Segment Start: Data provided

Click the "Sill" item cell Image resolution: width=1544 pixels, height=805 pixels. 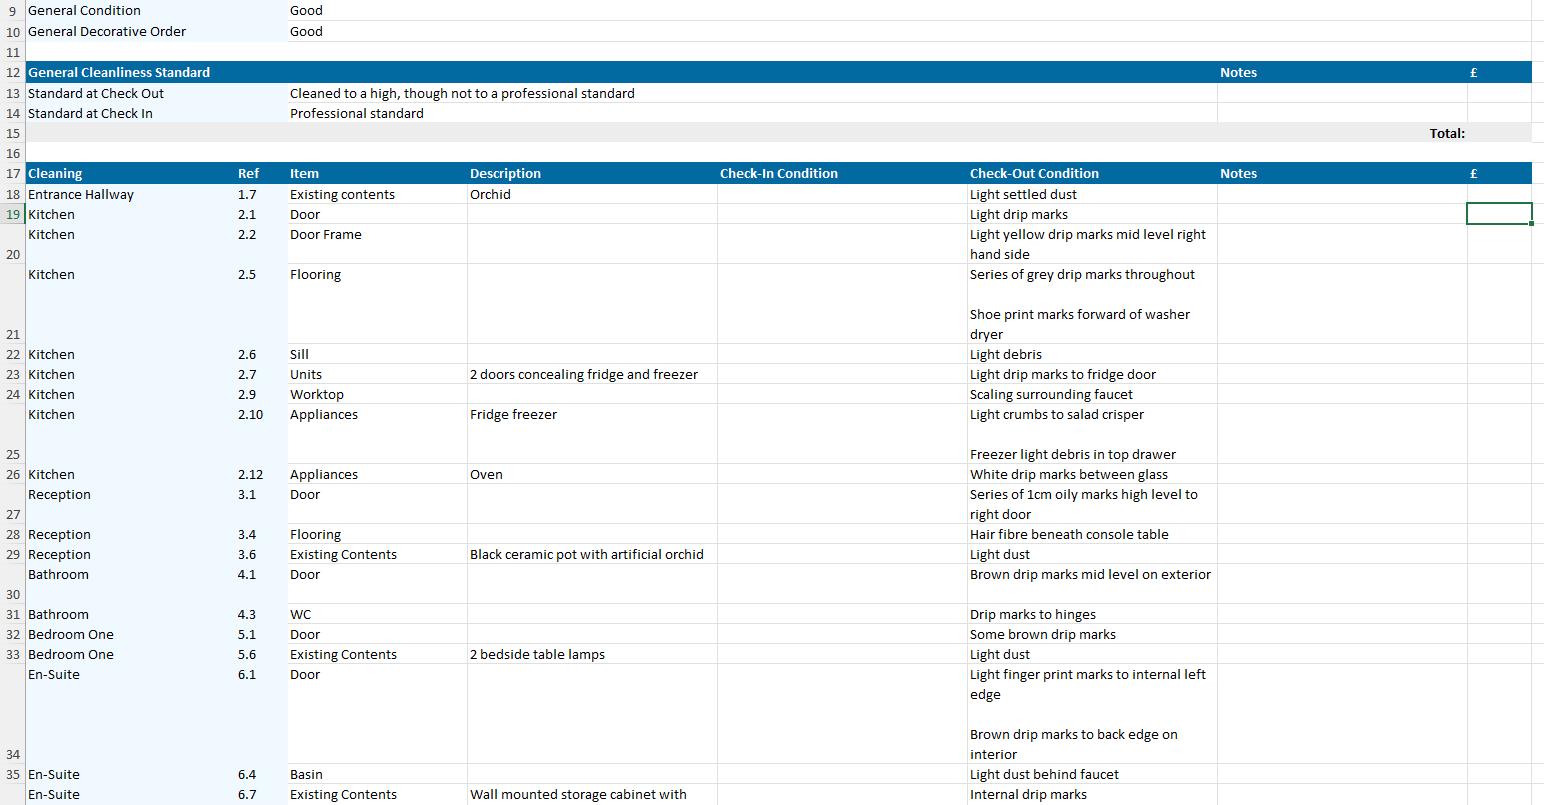tap(299, 354)
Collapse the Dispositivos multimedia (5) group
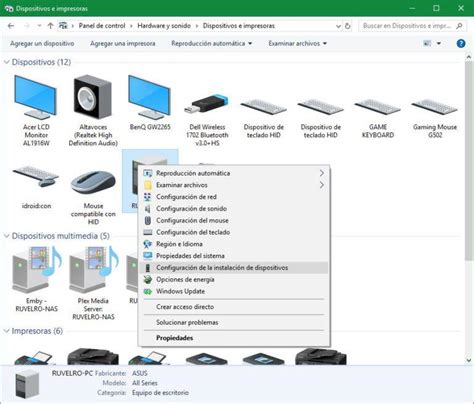The image size is (474, 404). (6, 236)
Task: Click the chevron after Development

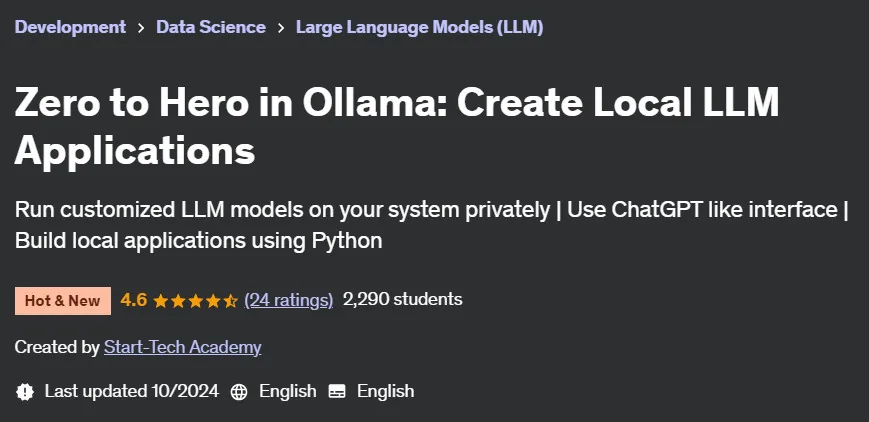Action: click(x=141, y=28)
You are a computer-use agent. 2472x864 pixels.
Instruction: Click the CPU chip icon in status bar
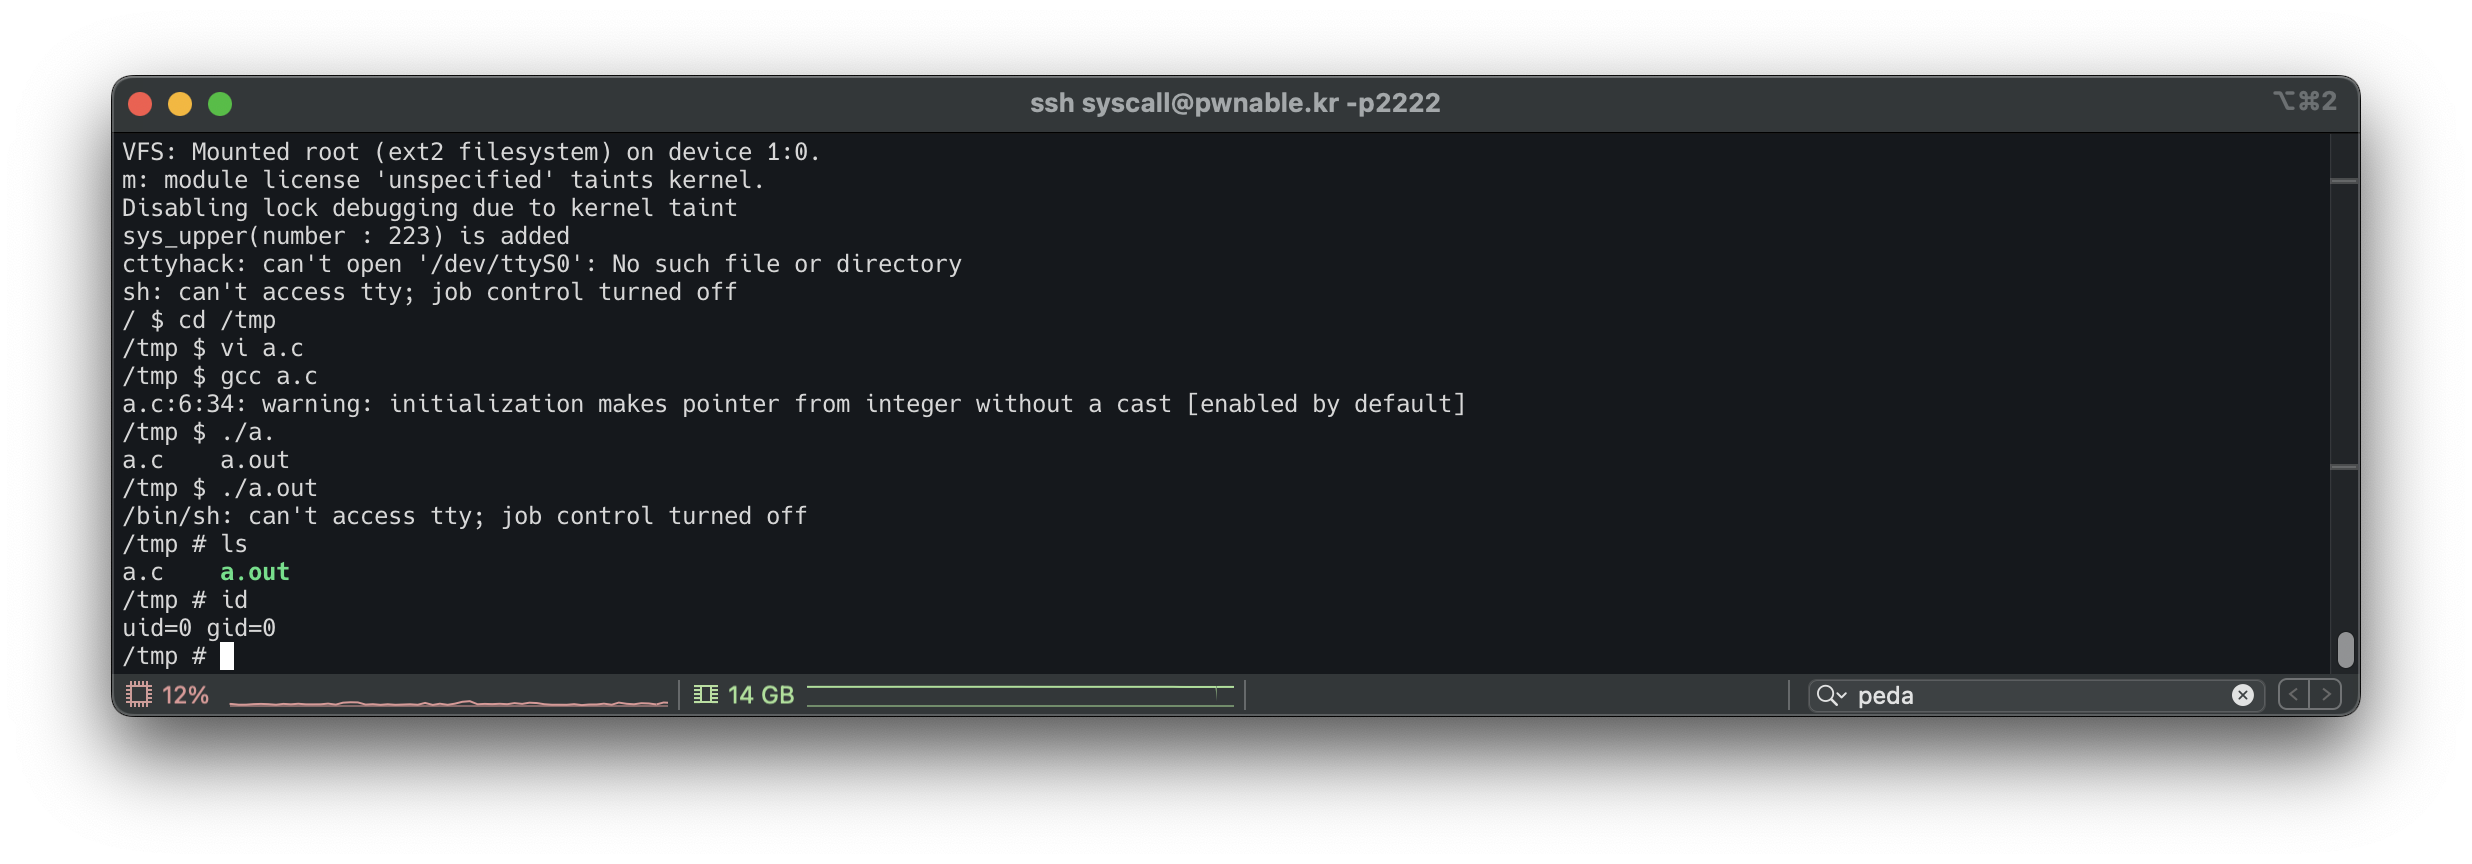(139, 695)
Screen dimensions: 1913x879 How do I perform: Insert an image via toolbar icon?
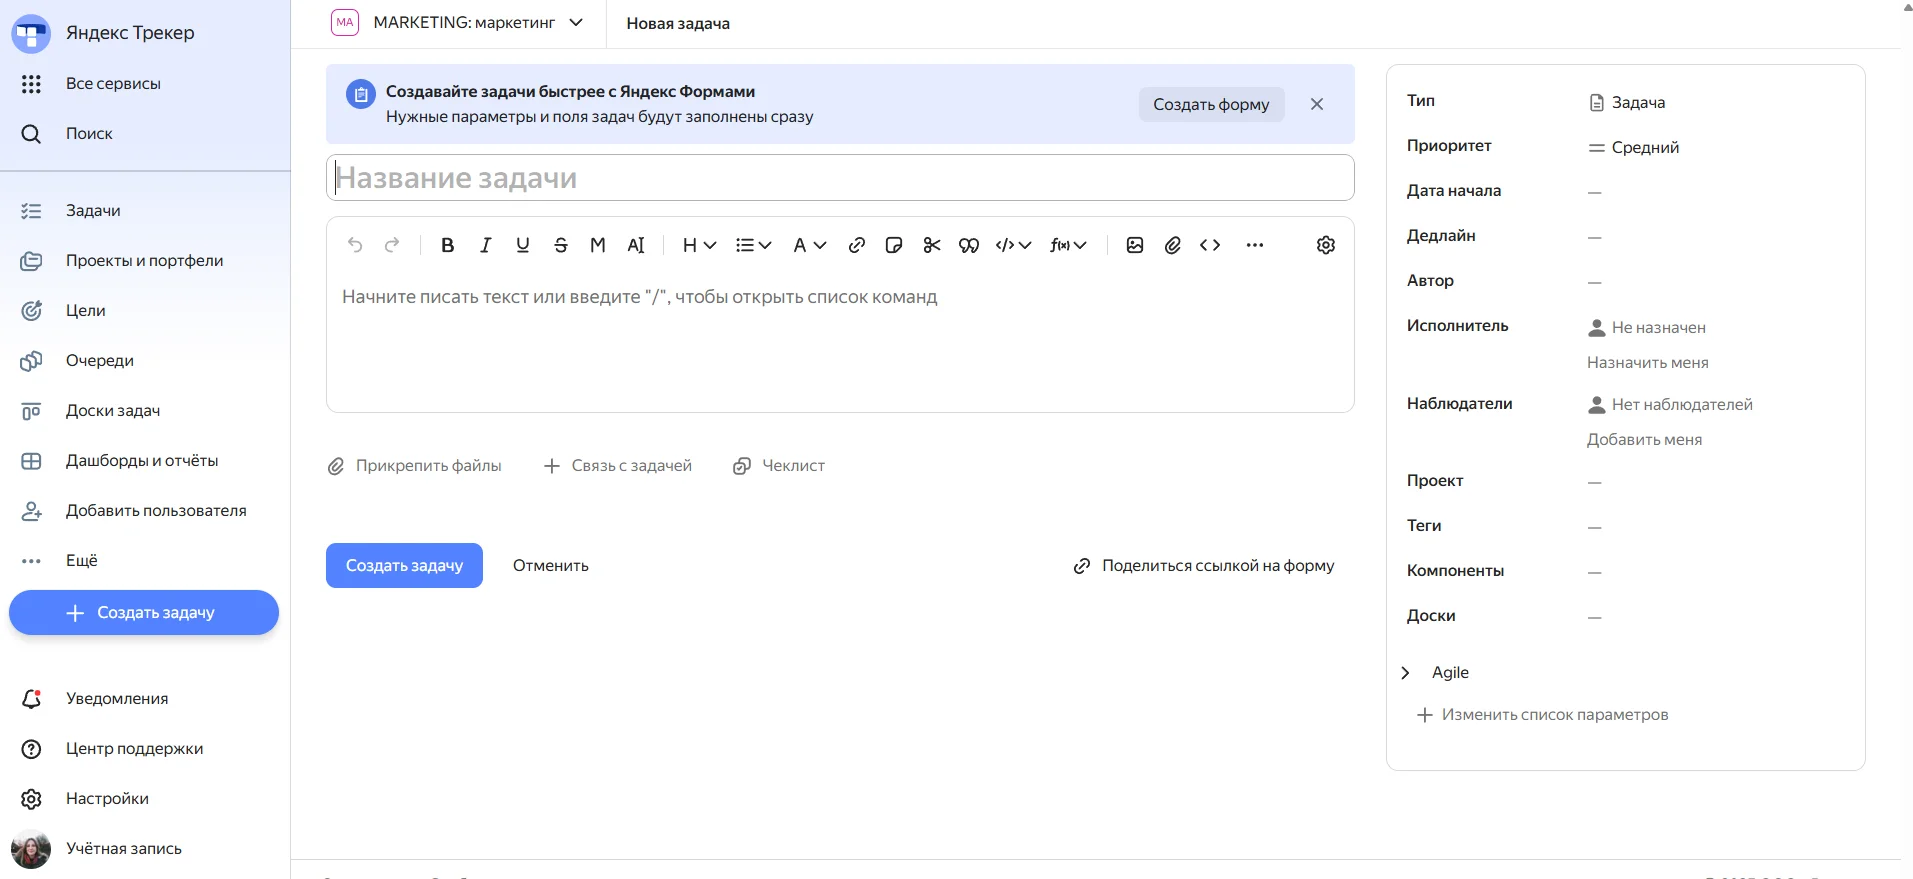1134,245

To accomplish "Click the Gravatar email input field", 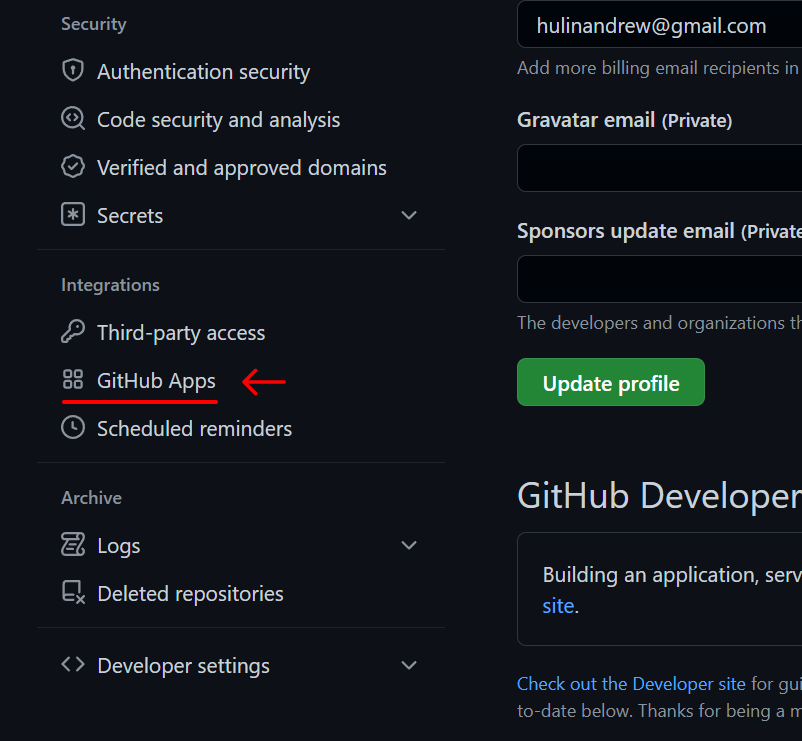I will coord(659,168).
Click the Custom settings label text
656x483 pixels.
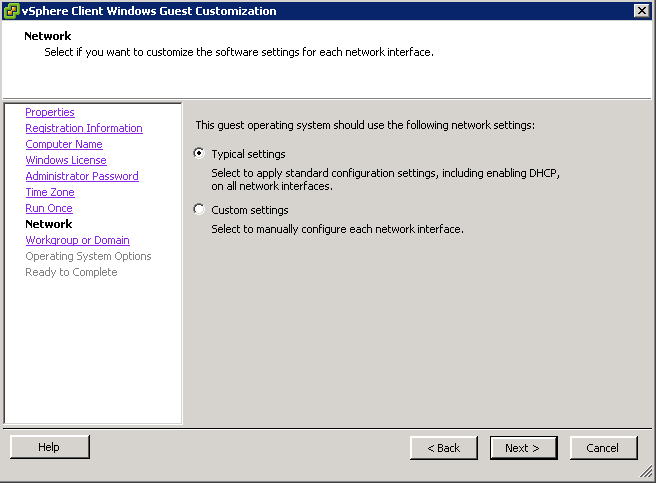click(250, 210)
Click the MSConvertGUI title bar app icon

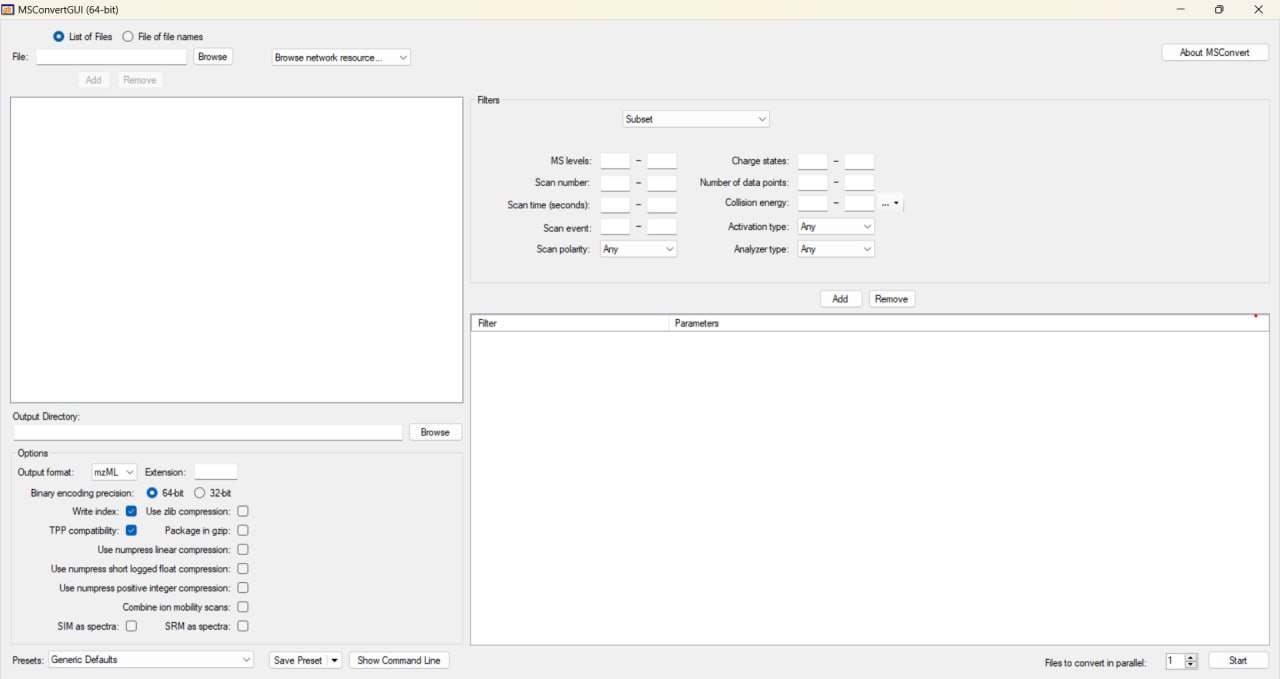point(8,9)
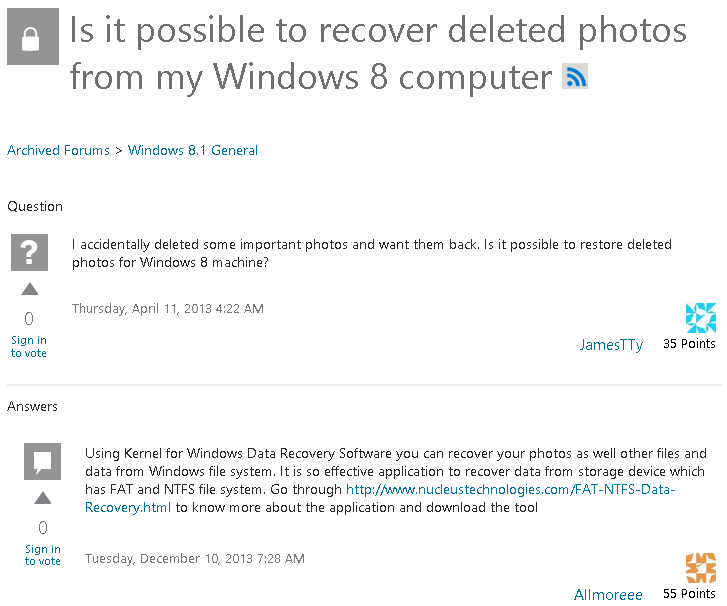Viewport: 727px width, 606px height.
Task: Upvote the question using the triangle arrow
Action: 30,289
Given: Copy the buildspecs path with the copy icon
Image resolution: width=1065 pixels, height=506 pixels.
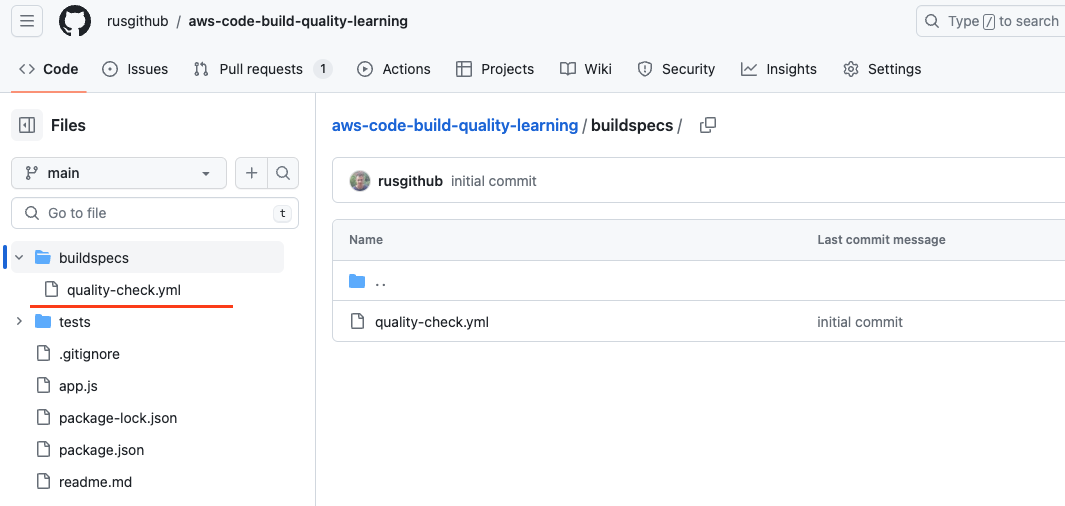Looking at the screenshot, I should click(708, 125).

Segment End: Data provided

> Assignment:
Copy exactly the lines from the one containing "Image resolution: width=1065" through the last line of the records above, including both, and omit every picture.

> Solved problem:
Image resolution: width=1065 pixels, height=506 pixels.
Looking at the screenshot, I should click(708, 125).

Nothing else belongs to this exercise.